Bu ayinde; tanrıça, gökten düştüğüne inanılan, şekilsiz, kaya bir taşla temsil edilir. Ortada bir çam ağacı, çevresinde rahip adayları toplanır. Töreni yöneten rahip ve tapınağın diğer rahipleri; Frigyalı çalgıcılar tarafından çalınan coşturucu müzikle dans etmeye başlar.

Bunlar; saçları dağınık, kadın gibi giyinmiş ve kadın davranışları içinde, yas işareti olarak göğüslerine vuran, çam kozalaklarıyla ( çam kozalakları Attis’i simgelemektedir) kan çıkıncaya kadar vücutlarını yaralarlar.

Baş rahip ise; kolunu ve omuzunu bıçakla keser, süslü kırbacı ile vücudunu yırtar, kan damlalarını çam ağacının üzerine serper.

Gerek bu müzik ve gerekse kontsantrasyon ile kendinden geçen rahipler, izleyici rahip adayları üzerinde, büyük etki kurarlar. Dans ederken, toprak anadan güç almak adına, ara sıra da elleriyle yere dokunurlar. Çalgıcılar iyice coşar, rahipler ile halk iyice kendini yaralar, hırpalar.

— Görev Koşulları —
• a. Ayini anlatan metne göre şu soruları yanıtlayın:
(i) Tanrıça ayinde neyle temsil edilir?
(ii) Çam kozalakları kimi simgeler?
(iii) Baş rahip kan damlalarını nereye serper?
• b. Ayini anlatan metnin son cümlesinden sonra gelecek bölümü yazarak anlatımı tamamlayın.
Aşağıdaki malzeme bu metinden ayrı, bağımsız bir içeriktir.

— Sağlanan Bilgiler —
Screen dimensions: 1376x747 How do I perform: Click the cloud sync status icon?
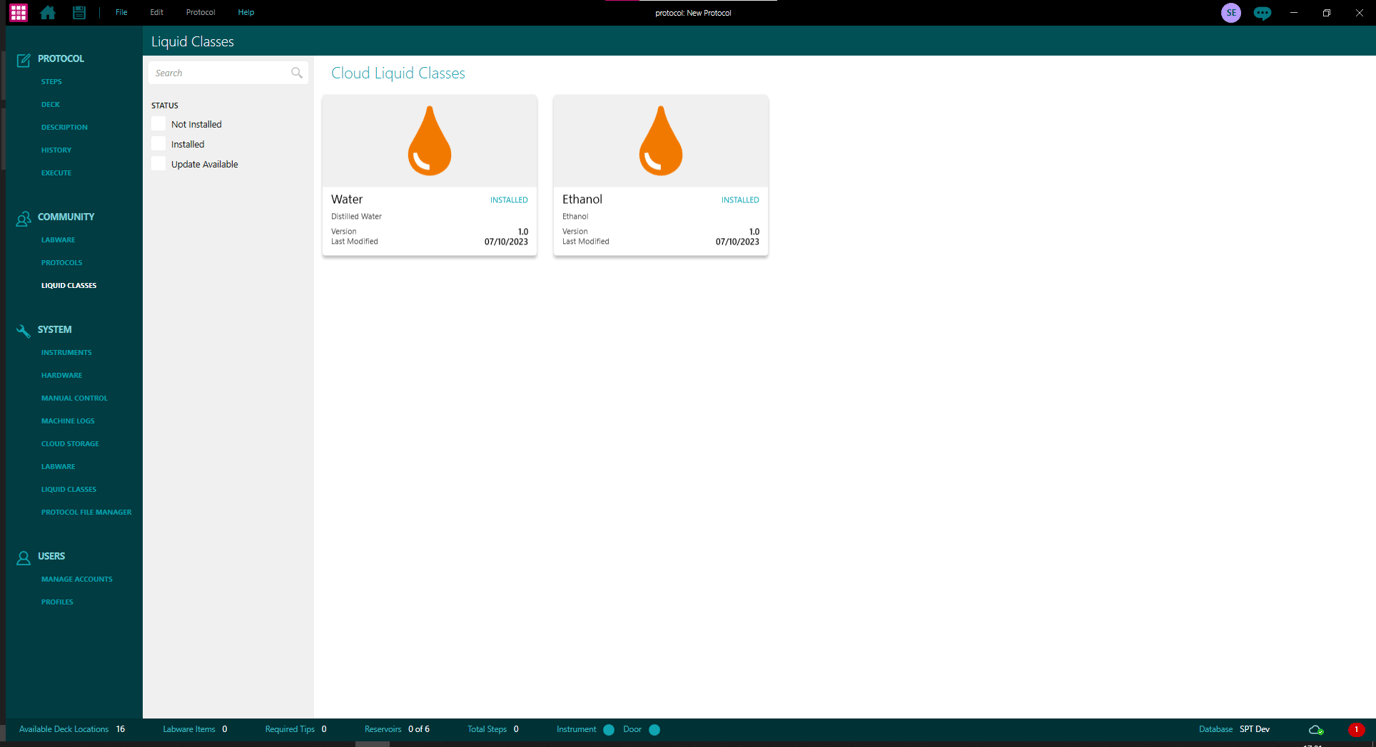pos(1318,730)
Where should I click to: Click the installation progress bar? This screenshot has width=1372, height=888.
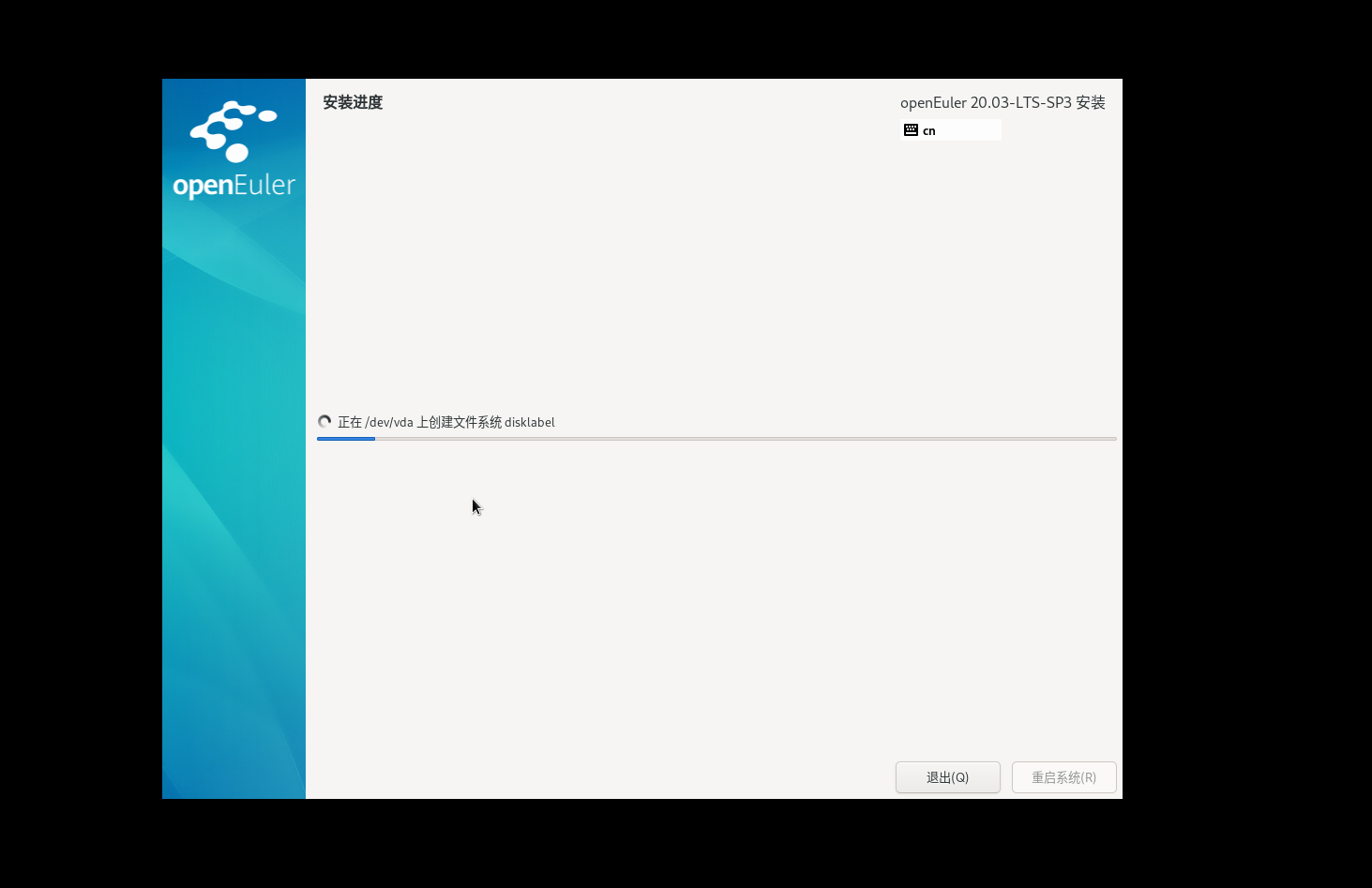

— Görevlere Göre Yanıtlar —
• a.
(i) Gökten düştüğüne inanılan, şekilsiz bir kaya taşla.
(ii) Attis'i.
(iii) Çam ağacının üzerine.

• b.
Derken, kendilerinden geçen izleyicilerden bir kısmı; bazen ortaya çıkar ve daha önce hazırlanarak yerlere bırakılmış taş bıçakları kaparlar ve kendilerini hadım ederler. Böylece: ana tanrıça ile birleştiklerini değerlendirler.

Daha sonra ise, özgürlüğün simgesi olan, Frigya başlığı giymeye hak kazanırlar. Bunlara; “gall” ismi verilir.

Efsanenin bu bölümü elbette hoş değil. Ama, ismi üstünde efsane. Evet, devam ediyoruz. Kesilen parçalar, bezlere sarılıp, büyük bir saygıyla, tanrıçaya ayrılan yer altı hücresine, toprak tabana gömülür. Bunun, toprağın verimini arttıracağına inanılır.

Cinsel organları kesilen kişiler ise, rahip olurlar. Evet: insanların kendilerine veya çevrelerine zarar vermeleri asla hoş ve onaylanacak bir davranış değil. Ama; ben burada ayrıntılı ve kişisel yoruma girmek istemiyorum. Bu anlatılanlar; ne kadar saçma gelse de, bir zamanlar yaşanmış olaylar.

Evet: 25 Mart tarihinde, Attis, mezarda geçirdiği son geceden sonra, birdenbire, büyük rahibin ışıkları yaktırmasıyla dirilir. Bu sırada; çocuklar ve beyaz giysi giymiş genç kızlar, dans ederler, sevinç son haddine varır.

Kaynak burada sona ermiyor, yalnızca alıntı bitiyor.